◆ Work required ◆
What you need to produce from the material below is an exact transcription of the lines from the one with "This screenshot has width=804, height=276." through the one with "You are a computer-use agent. Screen dimensions: 874x768", both included, and no other line.

================

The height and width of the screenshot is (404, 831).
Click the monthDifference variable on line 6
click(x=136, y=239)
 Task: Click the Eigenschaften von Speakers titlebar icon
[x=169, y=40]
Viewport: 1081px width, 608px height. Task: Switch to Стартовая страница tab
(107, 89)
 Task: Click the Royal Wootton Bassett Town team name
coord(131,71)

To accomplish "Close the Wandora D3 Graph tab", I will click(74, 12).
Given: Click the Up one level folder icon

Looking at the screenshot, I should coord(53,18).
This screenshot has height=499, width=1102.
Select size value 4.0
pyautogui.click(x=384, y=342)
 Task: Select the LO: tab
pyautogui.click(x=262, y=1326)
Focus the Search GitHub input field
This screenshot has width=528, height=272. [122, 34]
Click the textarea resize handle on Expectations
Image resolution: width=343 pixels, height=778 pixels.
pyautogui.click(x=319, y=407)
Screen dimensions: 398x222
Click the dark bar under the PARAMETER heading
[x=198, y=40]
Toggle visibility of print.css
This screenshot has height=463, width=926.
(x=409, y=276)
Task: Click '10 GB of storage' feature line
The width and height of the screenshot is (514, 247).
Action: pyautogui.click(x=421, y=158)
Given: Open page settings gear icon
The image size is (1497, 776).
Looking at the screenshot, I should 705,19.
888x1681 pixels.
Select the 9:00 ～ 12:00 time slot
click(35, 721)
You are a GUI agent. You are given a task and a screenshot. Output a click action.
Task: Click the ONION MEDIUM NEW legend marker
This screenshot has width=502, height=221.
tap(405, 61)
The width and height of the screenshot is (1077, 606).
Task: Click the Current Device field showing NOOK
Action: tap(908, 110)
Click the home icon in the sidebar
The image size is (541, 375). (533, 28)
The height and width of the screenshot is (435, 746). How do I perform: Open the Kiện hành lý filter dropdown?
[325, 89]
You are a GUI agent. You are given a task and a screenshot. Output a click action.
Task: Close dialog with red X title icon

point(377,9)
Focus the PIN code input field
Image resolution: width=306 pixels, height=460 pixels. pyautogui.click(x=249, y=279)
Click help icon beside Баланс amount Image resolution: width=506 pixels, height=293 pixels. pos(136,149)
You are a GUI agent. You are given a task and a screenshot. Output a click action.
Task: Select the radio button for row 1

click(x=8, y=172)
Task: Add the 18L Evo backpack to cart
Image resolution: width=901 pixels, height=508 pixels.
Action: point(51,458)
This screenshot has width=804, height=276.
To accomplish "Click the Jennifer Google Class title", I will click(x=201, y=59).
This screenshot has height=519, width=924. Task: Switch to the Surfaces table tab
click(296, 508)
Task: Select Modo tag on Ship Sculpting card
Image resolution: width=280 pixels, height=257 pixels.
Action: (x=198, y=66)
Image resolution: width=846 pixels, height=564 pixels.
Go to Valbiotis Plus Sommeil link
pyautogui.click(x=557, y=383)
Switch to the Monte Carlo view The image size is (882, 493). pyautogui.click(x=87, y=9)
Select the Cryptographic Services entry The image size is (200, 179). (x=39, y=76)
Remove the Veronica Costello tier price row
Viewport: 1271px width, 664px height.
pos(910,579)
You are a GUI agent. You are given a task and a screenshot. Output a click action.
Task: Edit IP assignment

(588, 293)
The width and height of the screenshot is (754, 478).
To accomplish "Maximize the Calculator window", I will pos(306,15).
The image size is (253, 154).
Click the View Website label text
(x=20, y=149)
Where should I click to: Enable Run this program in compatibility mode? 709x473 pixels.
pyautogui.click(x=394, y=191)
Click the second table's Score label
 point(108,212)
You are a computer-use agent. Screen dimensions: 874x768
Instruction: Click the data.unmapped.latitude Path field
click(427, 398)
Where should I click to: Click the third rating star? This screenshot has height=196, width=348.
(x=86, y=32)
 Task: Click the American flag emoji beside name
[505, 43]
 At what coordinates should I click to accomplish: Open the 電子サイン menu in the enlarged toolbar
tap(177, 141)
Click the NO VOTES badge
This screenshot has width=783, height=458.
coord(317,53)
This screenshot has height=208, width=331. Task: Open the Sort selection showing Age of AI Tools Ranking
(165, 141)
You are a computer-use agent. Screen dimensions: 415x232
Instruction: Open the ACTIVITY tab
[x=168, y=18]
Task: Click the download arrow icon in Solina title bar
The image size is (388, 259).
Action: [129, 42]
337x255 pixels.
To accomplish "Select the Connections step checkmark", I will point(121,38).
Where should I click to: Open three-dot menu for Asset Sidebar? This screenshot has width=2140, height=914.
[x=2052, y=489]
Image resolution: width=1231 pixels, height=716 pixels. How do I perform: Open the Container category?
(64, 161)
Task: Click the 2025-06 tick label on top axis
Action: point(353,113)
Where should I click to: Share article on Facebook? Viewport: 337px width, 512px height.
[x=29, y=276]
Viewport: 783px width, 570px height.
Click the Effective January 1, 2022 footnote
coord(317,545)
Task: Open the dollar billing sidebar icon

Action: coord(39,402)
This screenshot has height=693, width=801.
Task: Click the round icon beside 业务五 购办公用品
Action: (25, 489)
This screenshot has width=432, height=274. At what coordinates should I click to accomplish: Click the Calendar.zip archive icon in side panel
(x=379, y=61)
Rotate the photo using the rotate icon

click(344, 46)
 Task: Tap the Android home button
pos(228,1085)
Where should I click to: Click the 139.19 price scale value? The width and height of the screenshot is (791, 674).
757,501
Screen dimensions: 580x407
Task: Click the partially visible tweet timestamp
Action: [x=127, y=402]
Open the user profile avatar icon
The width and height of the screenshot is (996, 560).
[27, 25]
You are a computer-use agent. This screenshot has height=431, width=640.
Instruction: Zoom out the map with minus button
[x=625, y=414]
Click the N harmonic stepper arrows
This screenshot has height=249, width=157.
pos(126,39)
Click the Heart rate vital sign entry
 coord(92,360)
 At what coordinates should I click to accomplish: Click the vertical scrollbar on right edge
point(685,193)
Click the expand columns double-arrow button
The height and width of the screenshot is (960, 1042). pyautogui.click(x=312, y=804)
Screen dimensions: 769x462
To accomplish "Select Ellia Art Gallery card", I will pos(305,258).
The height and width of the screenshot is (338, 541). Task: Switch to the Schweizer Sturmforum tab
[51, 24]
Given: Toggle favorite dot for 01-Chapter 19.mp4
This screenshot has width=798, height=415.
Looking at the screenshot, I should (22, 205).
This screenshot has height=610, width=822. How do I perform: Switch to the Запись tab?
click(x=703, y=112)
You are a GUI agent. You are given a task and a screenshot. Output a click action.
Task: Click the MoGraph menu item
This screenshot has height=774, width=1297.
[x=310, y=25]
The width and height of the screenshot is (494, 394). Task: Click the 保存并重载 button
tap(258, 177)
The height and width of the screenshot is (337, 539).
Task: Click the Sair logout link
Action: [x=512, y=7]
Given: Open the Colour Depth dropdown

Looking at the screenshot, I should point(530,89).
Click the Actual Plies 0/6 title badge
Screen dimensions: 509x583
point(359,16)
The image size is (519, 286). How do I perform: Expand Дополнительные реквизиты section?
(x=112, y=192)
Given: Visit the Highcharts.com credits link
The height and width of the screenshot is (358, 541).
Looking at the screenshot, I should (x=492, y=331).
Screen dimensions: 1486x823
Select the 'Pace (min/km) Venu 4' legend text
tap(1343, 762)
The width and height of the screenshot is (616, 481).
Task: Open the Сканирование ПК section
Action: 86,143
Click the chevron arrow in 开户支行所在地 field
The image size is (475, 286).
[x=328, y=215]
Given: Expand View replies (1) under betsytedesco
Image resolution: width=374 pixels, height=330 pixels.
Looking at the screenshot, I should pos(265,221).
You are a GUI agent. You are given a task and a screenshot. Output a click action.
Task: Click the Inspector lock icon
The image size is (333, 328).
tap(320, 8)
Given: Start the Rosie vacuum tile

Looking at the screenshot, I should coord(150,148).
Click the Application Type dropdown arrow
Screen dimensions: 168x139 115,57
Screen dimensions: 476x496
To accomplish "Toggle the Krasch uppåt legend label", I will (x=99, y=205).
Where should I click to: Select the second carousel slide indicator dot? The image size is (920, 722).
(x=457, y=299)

================

◆ Your solution ◆
This screenshot has width=804, height=276.
To accomplish "Click the Jennifer Google Class title", I will click(x=201, y=59).
This screenshot has height=519, width=924. Task: Switch to the Surfaces table tab
click(296, 508)
Task: Select Modo tag on Ship Sculpting card
Image resolution: width=280 pixels, height=257 pixels.
Action: (x=198, y=66)
Image resolution: width=846 pixels, height=564 pixels.
Go to Valbiotis Plus Sommeil link
pyautogui.click(x=557, y=383)
Switch to the Monte Carlo view The image size is (882, 493). pyautogui.click(x=87, y=9)
Select the Cryptographic Services entry The image size is (200, 179). (x=39, y=76)
Remove the Veronica Costello tier price row
Viewport: 1271px width, 664px height.
pos(910,579)
You are a GUI agent. You are given a task and a screenshot. Output a click action.
Task: Edit IP assignment

(588, 293)
The width and height of the screenshot is (754, 478).
To accomplish "Maximize the Calculator window", I will pos(306,15).
The image size is (253, 154).
Click the View Website label text
(x=20, y=149)
Where should I click to: Enable Run this program in compatibility mode? 709x473 pixels.
pyautogui.click(x=394, y=191)
Click the second table's Score label
 point(108,212)
You are a computer-use agent. Screen dimensions: 874x768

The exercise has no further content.